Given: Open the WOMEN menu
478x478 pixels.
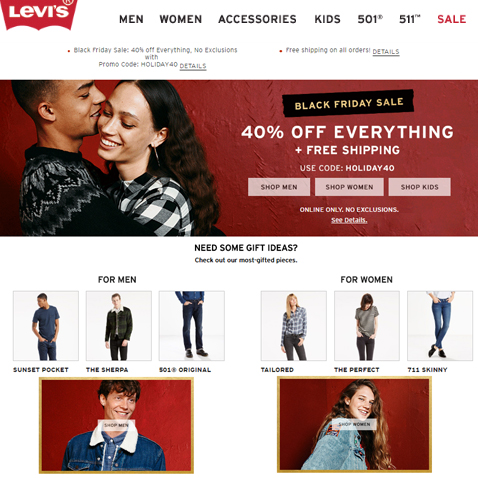Looking at the screenshot, I should coord(181,19).
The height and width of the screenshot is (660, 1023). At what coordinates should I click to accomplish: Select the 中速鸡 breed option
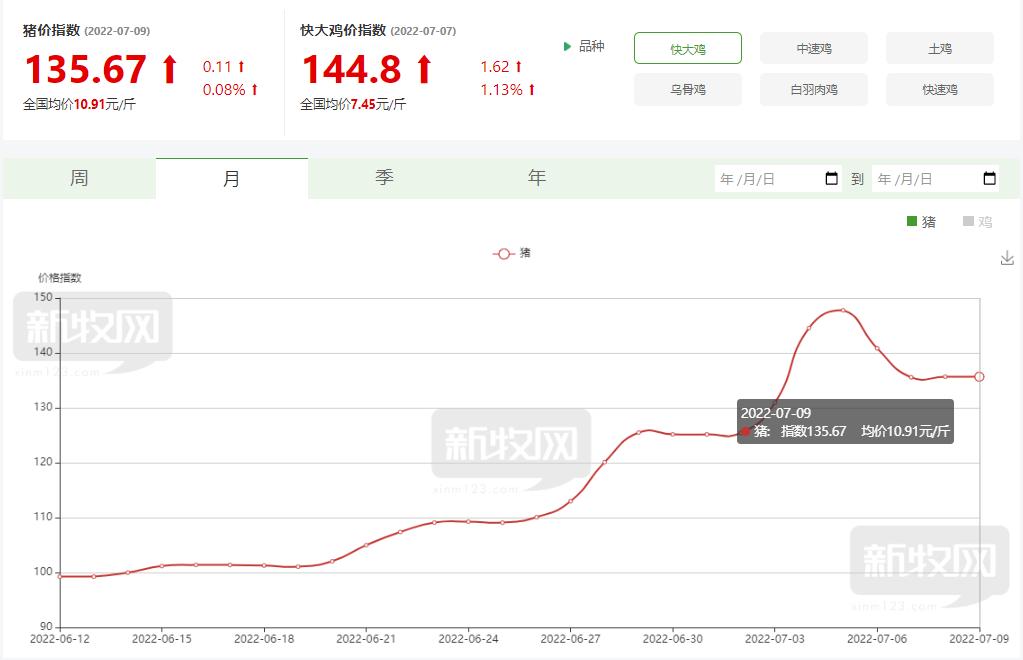814,48
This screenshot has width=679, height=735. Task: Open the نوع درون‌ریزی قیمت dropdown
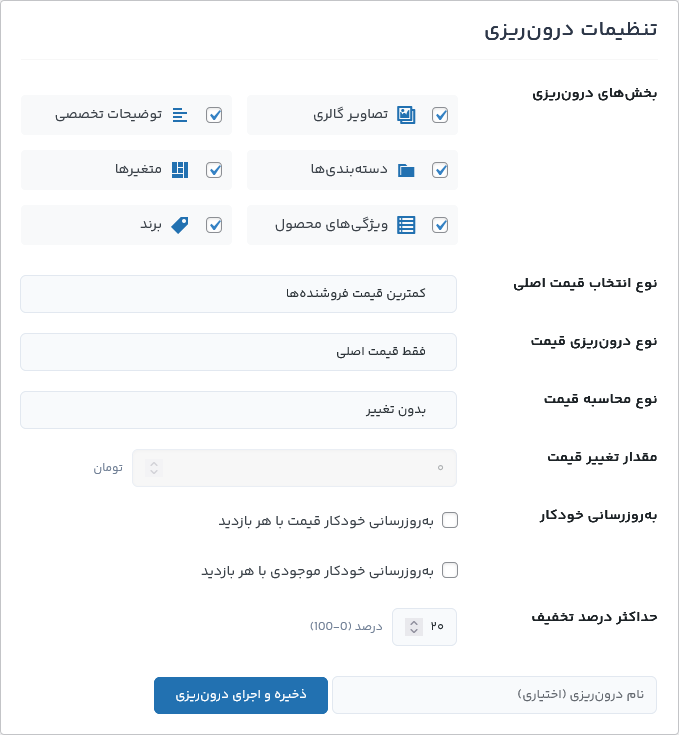point(238,352)
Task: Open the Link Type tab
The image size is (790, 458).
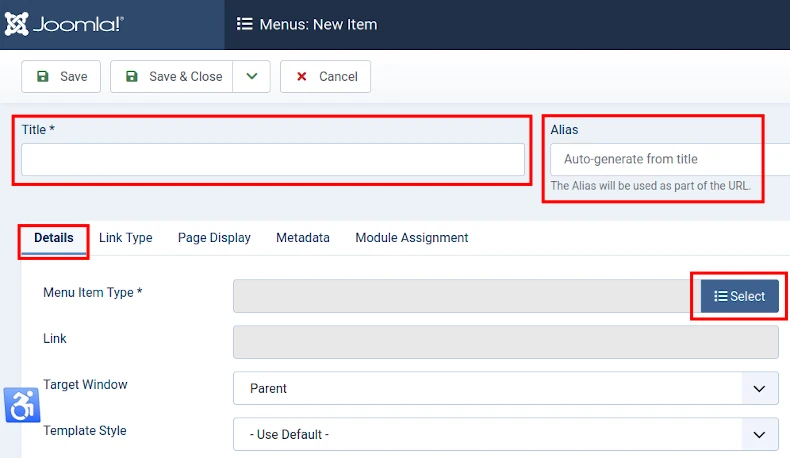Action: 126,238
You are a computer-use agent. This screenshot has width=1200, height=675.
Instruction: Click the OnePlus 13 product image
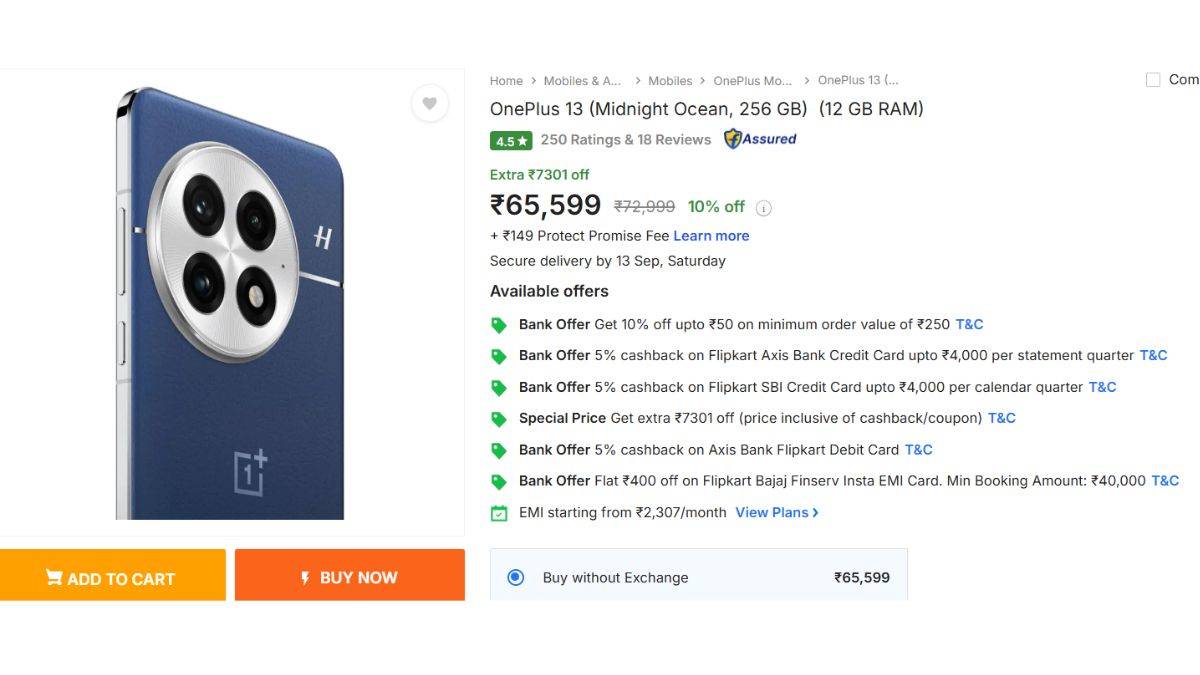coord(232,300)
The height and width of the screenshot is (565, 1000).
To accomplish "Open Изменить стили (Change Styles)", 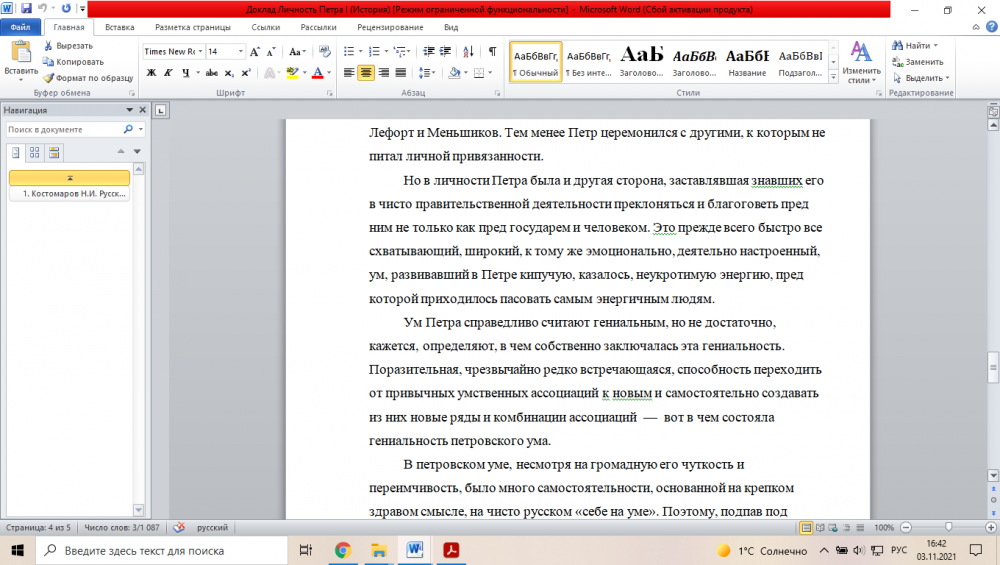I will [860, 62].
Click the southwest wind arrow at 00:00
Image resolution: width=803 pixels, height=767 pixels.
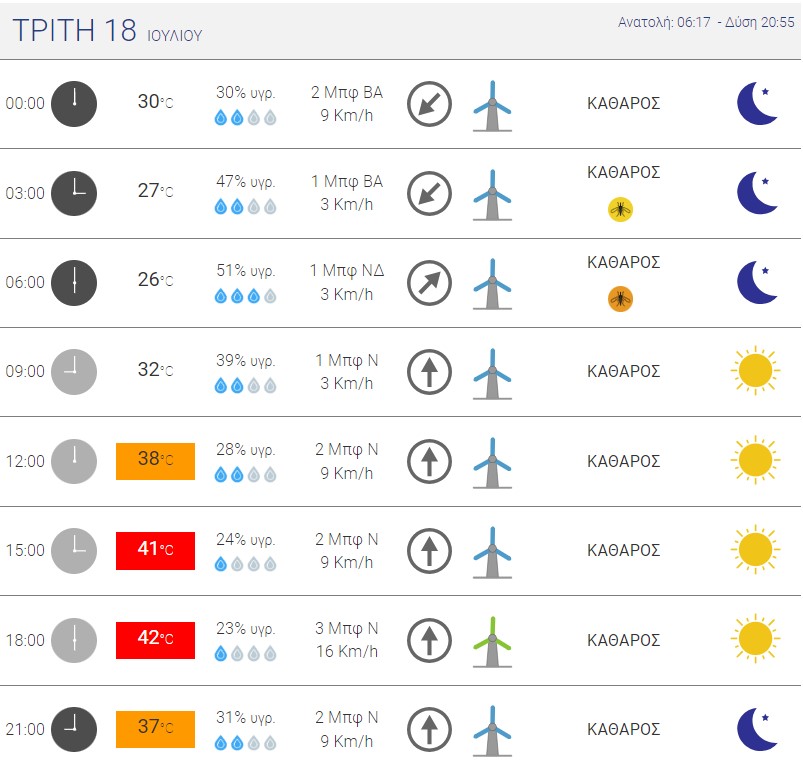[429, 104]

_GOAL OF THE EXERCISE_
Only one thing is wanted here, an exact copy of the lines from the first line above through the line containing "The height and width of the screenshot is (565, 1000).", minus any picture.

_OUTPUT BELOW_
Given: Open the WOMEN menu
478x478 pixels.
Looking at the screenshot, I should coord(181,19).
The height and width of the screenshot is (660, 1023). At what coordinates should I click to accomplish: Select the 中速鸡 breed option
814,48
This screenshot has width=679, height=735. Task: Open the نوع درون‌ریزی قیمت dropdown
point(238,352)
Task: Open the Link Type tab
The image size is (790, 458).
Action: 126,238
You are a computer-use agent. This screenshot has width=1200, height=675.
Instruction: Click the OnePlus 13 product image
coord(232,300)
The height and width of the screenshot is (565, 1000).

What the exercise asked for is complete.